Hacker News new | ask | show | jobs
by glogla 1939 days ago
Sure, but it does not really matter.

Uber has not switched from Postgres used as RDBMS to MySQL used as RDBMS, they switched from Postgres used as RDBMS to MySQL used as key-value storage layer of homegrown sharded non-relational database.

This has pretty much no bearing on anyone using Postgres or MySQL in reasonable way.

2 comments

Exactly. I think the prior HN discussions failed to call out how painful it is to do any sort of schema migration against a big InnoDB table [1][2].

Well known MySQL uses such as Facebook TAO and this Uber Schemaless are typically abstractions built on top of MySQL, which means the schemas are pretty much static, and they don't feel the schema migration pain.

For a typical RoR startup that relies on a RDBMS, please, stay away from MySQL.

[1] Yes, I know about the INSTANT ADD COLUMN patch from Tencent Games that landed in MySQL 8.0, and which has had major bug fixes in at least 8.0.14 and 8.0.20.

[2] A side effect is that MySQL now has a thriving ecosystem of schema migration tools (pt-osc, lhm, gh-ost), while Postgres has none, and there are situations where there is indeed no choice but to rewrite the table, e.g. changing a column type from int to bigint.

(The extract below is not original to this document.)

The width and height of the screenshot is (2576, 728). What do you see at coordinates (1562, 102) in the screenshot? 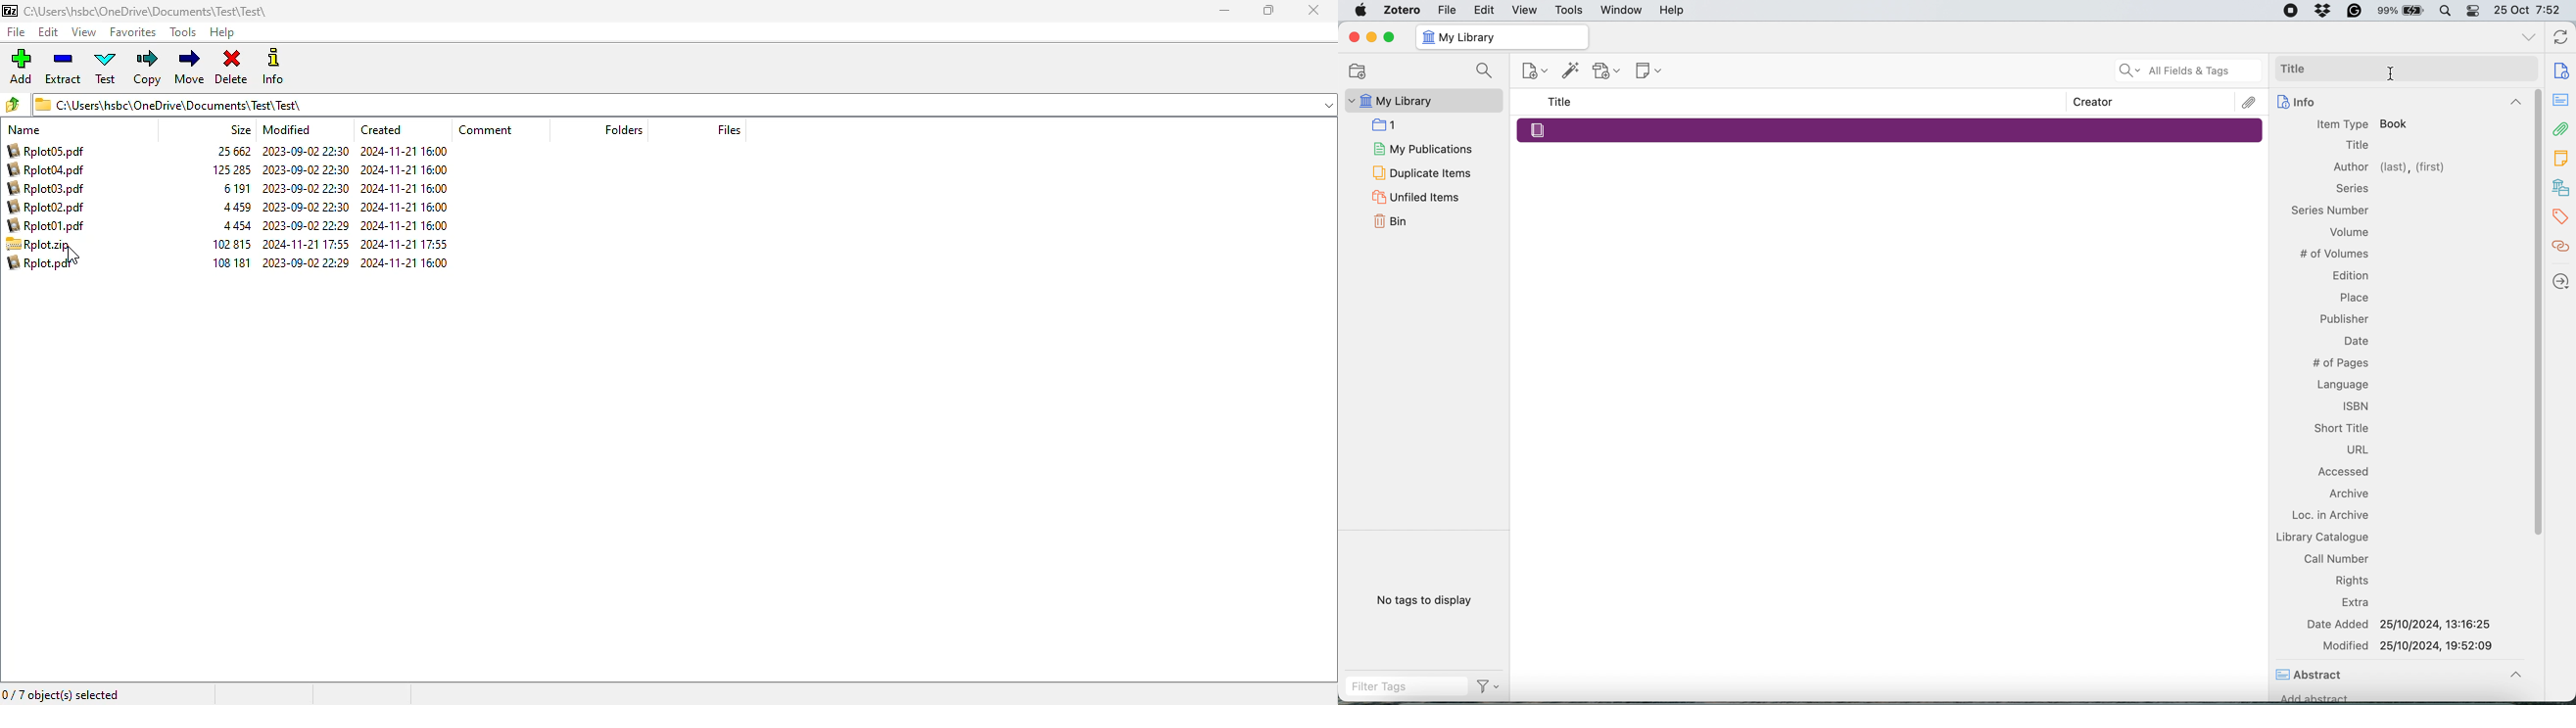
I see `Title` at bounding box center [1562, 102].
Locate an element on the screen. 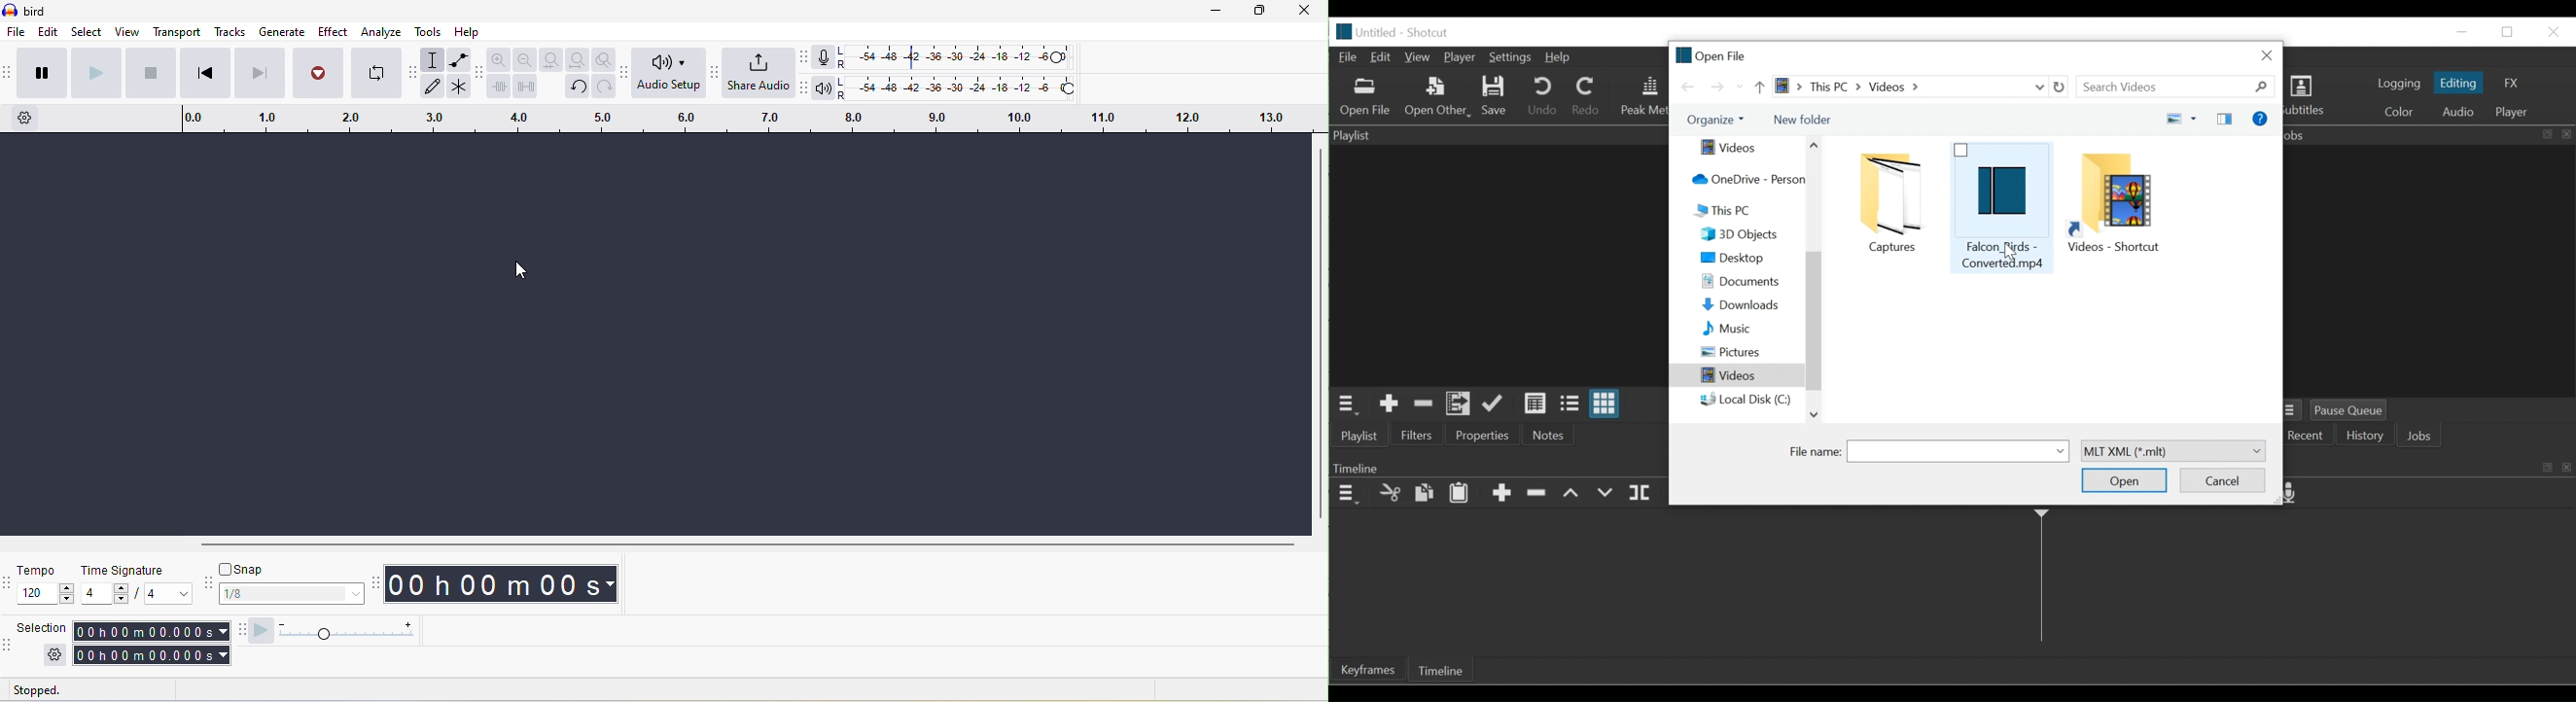 The height and width of the screenshot is (728, 2576). Settings is located at coordinates (1510, 58).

To echo and add to rwultsch's sibling comment:

* Facebook had extremely frequent schema changes, and powerful declarative schema management automation to support this

* The TAO (or more correctly "UDB") use-case supported using many separate tables, not one giant generic key/value table as people seem to assume

* The non-UDB MySQL use-cases at Facebook, in combination, are still larger than the vast, vast majority of all other companies' databases. These non-UDB databases use a wide range of MySQL's functionality. The frequent claims that "Facebook used MySQL just as a dumb K/V store" are absolutely incorrect and have never been correct.

Thanks for the insight! So how frequent does schema change happen to UDB?
Sorry, I don't recall the exact frequency, I left FB in 2015.
Then I guess my point about UDB doesn't require schema change will still stand then? Looking at https://github.com/facebookarchive/linkbench, the table structure looks pretty much "final". And judging by https://dom.as/2015/07/30/on-order-by-optimization/, the access pattern is pretty much fixed as well.
UDB had hundreds of tables per shard, and although there are a few common patterns, they did not all have an exactly identical structure. You have two former FB database engineers in this thread (myself + rwultsch) telling you your statement is incorrect. Nothing in Domas's post discusses lack of schema changes or tables being identical.

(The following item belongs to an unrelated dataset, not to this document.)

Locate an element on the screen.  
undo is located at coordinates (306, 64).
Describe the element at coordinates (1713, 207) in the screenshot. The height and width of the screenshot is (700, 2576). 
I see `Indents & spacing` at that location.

Linkbench is unmaintained and does not attempt to mirror the entirety of UDB, just its access patterns: point lookups by PK, and range scans over a secondary index. A fixed access pattern is not the same thing as having no schema changes.

Even putting column changes aside, the entirety of UDB was migrated from InnoDB to MyRocks in 2017, which is essentially a schema change across every single UDB table in every single UDB shard.

And besides, as I mentioned already, the non-UDB MySQL use-cases at Facebook are larger than the vast majority of companies' databases -- larger than the next-largest US social network, even. The non-UDB tiers had dozens of schema changes every single day.

As rwultsch correctly mentioned, Facebook's extreme agility with schema changes is directly what inspired me to create https://www.skeema.io, an open source project offering declarative schema change management. It's used by GitHub, Twilio, and a number of other well-known companies.

Please stop making incorrect statements based on things you have no direct experience with.

FB had plenty of schema changes. I know, I wrote software to push them out. The important concepts for pushing schema at scale became part of Skeema.
What about Postgres native key-store called HStore?

https://www.postgresql.org/docs/8.3/hstore.html

I love Postgres just as much as anyone but Uber use case still seemed to be a better fit for MySQL. I was hopeful this would kickstart a renewed focus on features / architecture within thr Postgres community and I’m not certain anything resulted from this. Hope to be wrong obviously.